(Source records)
########
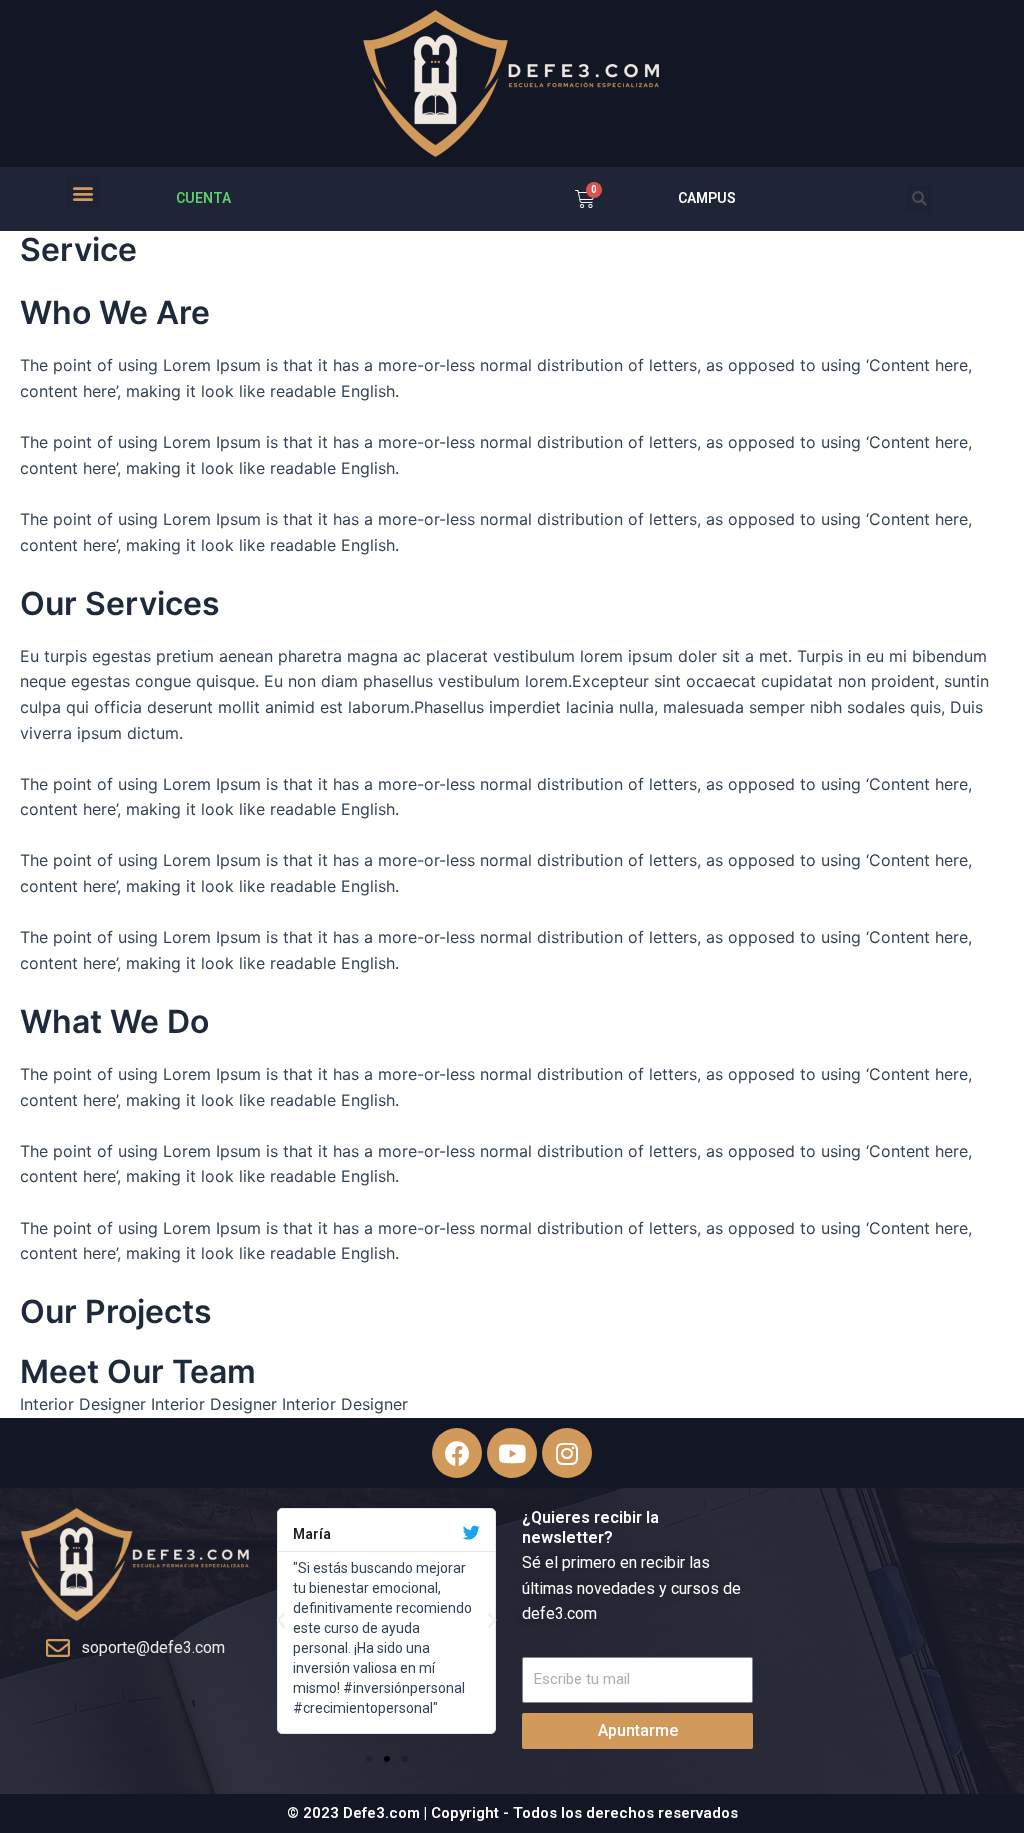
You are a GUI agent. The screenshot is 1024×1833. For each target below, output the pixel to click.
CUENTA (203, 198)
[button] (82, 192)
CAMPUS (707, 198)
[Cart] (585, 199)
########
● WHAT THE TASK REQUIRES: Write out the records exactly. Do not carry the pictures over.

● EXERCISE ANSWER:
You are a GUI agent. The screenshot is 1024×1833. For each target below, output the pixel to click.
CUENTA (203, 198)
[button] (82, 192)
CAMPUS (707, 198)
[Cart] (585, 199)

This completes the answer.